● WHAT YOU HAVE TO DO
The expected output is each line below containing "marker", copied in full.

======== RECORD SET

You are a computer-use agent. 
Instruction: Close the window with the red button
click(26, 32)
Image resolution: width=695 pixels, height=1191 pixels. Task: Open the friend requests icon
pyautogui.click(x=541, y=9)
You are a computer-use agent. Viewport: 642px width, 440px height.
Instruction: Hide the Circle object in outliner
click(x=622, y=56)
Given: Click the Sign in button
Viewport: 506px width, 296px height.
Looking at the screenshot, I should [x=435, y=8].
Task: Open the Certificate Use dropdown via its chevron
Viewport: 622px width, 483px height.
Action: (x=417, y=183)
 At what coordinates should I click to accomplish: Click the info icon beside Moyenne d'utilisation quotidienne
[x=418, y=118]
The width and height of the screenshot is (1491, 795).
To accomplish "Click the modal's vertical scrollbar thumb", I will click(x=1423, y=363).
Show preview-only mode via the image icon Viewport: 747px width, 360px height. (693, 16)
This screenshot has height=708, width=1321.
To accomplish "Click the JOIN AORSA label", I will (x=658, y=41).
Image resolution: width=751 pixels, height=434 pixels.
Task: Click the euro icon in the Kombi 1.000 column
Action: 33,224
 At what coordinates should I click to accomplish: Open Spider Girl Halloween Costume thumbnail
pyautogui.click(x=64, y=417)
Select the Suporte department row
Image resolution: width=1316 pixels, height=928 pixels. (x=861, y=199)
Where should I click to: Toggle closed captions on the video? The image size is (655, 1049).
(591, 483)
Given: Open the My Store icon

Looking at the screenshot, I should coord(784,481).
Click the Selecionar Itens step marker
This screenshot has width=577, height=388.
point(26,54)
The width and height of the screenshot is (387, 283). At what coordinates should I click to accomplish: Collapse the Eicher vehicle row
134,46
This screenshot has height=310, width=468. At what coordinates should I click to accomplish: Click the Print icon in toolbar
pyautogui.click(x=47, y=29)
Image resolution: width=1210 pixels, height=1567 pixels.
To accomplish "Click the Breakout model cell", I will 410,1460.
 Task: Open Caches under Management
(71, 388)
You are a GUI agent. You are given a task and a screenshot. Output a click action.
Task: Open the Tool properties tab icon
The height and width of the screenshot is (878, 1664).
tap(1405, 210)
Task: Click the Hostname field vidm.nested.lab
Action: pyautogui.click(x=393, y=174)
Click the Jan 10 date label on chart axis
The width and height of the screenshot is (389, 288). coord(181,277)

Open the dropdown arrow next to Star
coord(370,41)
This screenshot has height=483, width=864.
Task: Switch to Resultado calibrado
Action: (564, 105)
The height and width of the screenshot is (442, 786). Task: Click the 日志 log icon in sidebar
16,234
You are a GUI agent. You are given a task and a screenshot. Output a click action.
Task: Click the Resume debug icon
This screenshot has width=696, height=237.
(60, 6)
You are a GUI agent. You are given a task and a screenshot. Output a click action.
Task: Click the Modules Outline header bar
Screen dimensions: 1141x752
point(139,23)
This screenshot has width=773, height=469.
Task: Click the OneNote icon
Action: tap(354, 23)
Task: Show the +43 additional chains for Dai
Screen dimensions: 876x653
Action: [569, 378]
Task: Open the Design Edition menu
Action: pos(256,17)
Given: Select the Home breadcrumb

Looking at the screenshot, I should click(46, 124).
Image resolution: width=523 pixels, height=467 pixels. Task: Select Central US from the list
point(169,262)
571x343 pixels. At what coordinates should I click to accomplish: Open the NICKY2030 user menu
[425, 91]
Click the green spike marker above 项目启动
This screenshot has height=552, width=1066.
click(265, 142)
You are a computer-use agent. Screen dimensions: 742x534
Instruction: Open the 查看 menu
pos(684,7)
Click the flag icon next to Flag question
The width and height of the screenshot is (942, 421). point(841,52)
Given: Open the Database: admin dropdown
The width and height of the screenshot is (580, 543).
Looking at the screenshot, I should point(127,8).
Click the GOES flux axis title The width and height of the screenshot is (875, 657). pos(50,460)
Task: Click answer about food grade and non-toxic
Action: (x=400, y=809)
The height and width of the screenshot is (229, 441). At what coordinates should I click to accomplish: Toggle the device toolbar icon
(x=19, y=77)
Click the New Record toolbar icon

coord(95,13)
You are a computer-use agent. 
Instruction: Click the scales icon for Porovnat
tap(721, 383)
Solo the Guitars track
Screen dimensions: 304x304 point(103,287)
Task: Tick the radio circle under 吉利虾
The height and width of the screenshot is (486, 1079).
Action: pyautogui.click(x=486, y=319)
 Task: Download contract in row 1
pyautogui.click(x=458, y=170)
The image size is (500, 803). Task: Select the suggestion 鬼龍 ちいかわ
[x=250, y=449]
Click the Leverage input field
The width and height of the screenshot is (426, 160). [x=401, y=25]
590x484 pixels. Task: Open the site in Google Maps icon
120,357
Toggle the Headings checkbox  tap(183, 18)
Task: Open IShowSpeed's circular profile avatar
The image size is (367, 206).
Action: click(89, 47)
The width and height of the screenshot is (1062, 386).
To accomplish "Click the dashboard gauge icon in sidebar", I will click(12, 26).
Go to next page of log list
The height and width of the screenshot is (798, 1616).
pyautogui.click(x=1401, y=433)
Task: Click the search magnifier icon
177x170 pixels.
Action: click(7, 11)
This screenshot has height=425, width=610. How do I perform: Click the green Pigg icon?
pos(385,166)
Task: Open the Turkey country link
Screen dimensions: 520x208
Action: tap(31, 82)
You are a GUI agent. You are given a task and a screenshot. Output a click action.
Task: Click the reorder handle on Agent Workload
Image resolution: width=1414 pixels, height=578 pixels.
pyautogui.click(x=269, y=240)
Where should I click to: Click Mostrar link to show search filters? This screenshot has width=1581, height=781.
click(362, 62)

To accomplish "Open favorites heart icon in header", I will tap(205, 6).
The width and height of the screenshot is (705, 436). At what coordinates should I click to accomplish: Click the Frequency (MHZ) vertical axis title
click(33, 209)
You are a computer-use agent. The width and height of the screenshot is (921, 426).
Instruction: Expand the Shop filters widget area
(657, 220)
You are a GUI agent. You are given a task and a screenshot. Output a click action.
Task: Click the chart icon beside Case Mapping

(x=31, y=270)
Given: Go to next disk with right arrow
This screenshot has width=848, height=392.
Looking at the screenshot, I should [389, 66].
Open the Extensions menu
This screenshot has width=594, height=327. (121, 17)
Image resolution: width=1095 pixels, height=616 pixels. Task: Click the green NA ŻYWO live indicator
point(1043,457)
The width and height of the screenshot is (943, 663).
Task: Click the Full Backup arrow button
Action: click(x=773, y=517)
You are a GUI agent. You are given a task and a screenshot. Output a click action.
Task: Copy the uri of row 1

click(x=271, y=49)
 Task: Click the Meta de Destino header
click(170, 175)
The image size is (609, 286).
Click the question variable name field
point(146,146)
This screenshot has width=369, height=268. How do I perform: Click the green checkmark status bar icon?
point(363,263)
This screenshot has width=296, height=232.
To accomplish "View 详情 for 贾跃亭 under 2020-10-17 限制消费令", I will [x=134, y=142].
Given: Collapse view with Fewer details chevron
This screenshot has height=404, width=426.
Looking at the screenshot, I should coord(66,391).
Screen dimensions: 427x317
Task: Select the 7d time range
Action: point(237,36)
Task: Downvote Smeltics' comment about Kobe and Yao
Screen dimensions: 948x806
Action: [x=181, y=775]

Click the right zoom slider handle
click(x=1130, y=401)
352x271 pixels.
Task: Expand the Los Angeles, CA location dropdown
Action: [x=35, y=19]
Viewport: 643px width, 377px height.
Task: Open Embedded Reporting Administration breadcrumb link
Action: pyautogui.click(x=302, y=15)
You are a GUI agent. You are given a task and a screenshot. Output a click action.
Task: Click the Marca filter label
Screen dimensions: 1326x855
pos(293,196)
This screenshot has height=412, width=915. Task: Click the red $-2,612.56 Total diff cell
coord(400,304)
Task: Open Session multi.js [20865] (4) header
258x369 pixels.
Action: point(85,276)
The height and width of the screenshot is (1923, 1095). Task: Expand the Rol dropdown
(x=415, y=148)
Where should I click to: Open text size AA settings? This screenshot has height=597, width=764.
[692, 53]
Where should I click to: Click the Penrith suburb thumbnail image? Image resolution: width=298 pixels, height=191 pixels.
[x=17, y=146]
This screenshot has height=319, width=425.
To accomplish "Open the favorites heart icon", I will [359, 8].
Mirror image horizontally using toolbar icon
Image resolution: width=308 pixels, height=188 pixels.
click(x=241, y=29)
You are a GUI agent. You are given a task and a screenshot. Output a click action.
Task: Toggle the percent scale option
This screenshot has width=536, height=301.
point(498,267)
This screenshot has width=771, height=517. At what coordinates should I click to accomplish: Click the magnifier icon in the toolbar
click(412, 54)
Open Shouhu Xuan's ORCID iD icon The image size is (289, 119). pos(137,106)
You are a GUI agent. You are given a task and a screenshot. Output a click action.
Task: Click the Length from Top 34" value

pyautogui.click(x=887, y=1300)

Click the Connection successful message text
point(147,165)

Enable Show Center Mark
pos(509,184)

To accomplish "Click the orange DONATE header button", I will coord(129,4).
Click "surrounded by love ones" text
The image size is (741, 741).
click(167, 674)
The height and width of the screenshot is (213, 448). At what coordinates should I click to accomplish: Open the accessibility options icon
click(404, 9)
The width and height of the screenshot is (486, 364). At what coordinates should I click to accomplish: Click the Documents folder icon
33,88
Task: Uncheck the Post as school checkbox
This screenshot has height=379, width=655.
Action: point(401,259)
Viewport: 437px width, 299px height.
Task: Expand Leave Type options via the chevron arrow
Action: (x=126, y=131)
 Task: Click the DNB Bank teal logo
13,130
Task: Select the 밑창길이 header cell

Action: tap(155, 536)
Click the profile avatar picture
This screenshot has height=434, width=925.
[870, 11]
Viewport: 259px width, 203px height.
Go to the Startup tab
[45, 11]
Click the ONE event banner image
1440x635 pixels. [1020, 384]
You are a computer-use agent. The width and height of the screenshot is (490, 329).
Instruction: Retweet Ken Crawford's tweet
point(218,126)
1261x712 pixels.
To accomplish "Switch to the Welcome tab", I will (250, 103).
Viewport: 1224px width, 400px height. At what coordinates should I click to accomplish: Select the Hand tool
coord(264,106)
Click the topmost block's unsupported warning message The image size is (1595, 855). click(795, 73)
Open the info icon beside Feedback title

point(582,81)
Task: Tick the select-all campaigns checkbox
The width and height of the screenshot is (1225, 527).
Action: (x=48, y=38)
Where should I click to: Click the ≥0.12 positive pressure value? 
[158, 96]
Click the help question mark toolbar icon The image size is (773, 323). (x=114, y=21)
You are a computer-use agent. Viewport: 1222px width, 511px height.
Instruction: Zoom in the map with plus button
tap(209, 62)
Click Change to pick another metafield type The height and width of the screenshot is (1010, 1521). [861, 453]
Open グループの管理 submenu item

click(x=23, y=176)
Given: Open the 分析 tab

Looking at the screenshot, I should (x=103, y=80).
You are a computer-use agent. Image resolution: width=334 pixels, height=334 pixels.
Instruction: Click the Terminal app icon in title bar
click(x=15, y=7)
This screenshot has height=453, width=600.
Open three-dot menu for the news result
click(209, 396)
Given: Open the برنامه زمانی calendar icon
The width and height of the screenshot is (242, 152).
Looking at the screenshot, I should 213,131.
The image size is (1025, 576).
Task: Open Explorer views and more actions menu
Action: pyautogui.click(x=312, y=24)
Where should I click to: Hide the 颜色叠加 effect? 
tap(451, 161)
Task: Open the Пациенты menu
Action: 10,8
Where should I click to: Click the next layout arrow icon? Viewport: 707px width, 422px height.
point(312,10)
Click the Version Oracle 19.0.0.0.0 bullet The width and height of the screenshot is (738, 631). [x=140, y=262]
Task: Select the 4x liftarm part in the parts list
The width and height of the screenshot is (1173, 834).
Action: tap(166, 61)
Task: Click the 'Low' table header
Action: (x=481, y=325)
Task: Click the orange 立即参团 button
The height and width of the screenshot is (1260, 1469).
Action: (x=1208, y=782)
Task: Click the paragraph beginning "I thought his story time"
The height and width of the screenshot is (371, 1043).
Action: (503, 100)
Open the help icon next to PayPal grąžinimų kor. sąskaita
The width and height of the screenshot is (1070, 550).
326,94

================

● ANSWER TO THE EXERCISE
Click the Selecionar Itens step marker
Click the green spike marker above 项目启动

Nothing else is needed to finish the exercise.